▶ [Problem]: Beginning with the line containing "Instruction: Click the" and ending at the last line of the records, transcribe each line exactly. Do not include pictures.

Pixel coordinate grounding data
○ ○ ○ ○

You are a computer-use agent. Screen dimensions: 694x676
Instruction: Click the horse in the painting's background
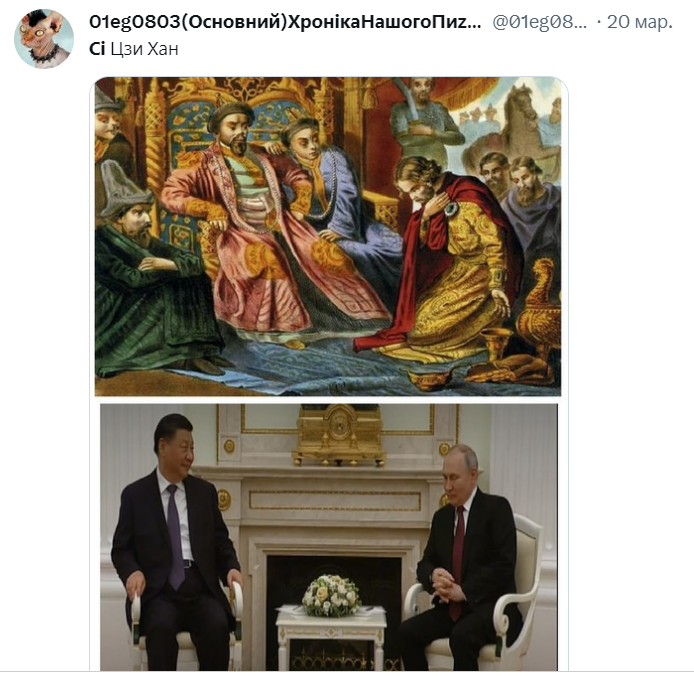tap(518, 128)
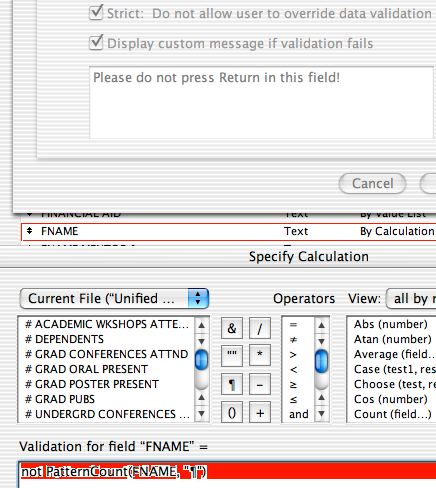Select the not-equal operator in list
The width and height of the screenshot is (436, 488).
(293, 340)
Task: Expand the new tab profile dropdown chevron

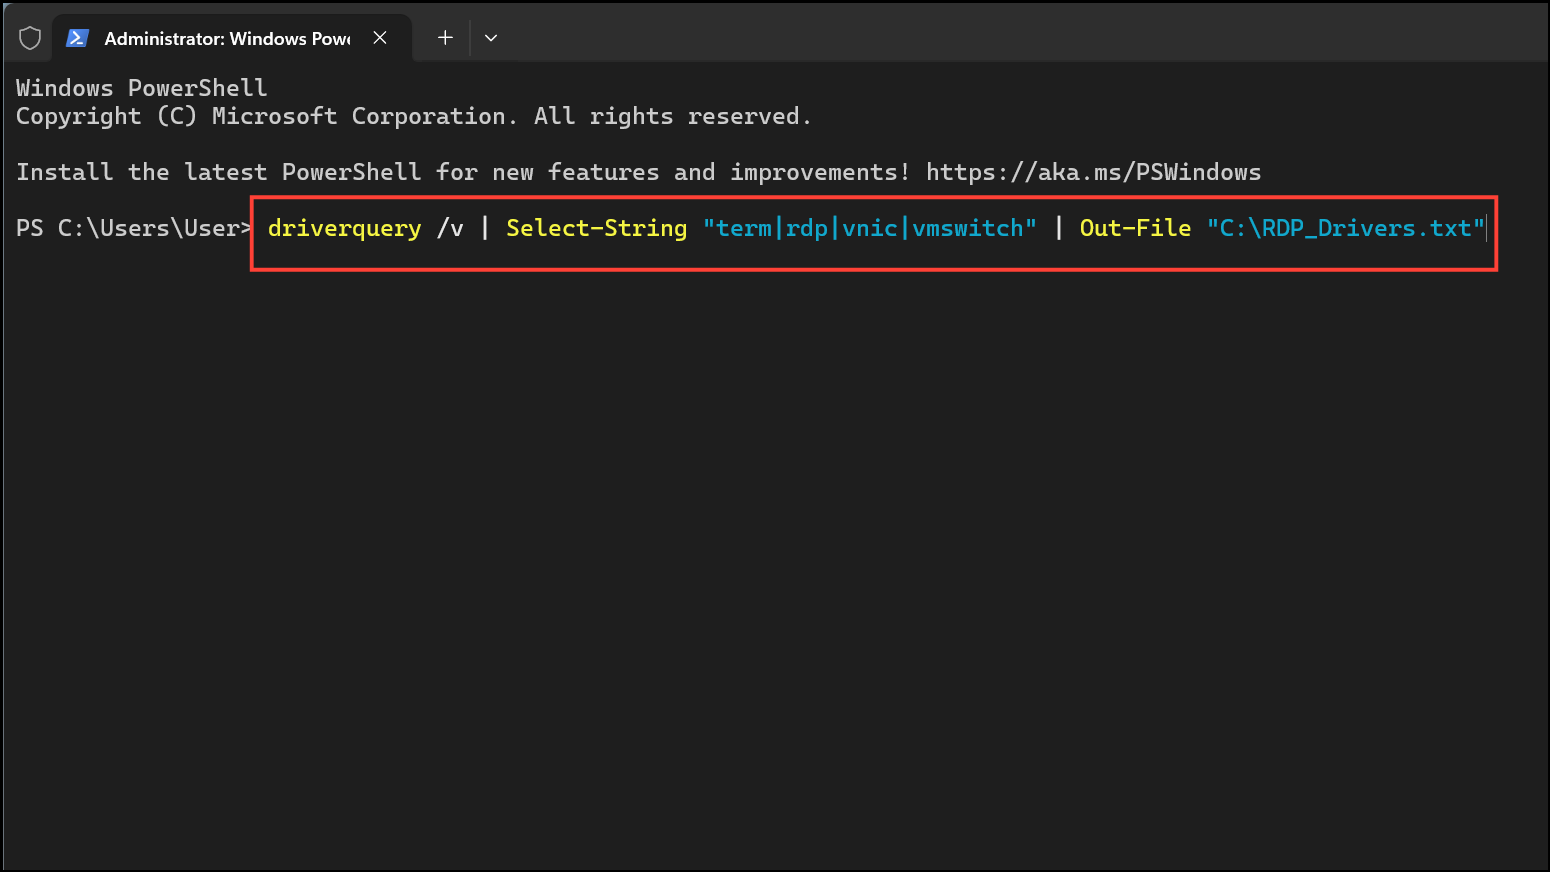Action: click(491, 38)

○ ○ ○ ○

▶ [Solution for this task]:
Instruction: Click the horse in the painting's background
tap(518, 128)
Select the not-equal operator in list
The width and height of the screenshot is (436, 488).
(293, 340)
Task: Expand the new tab profile dropdown chevron

Action: click(491, 38)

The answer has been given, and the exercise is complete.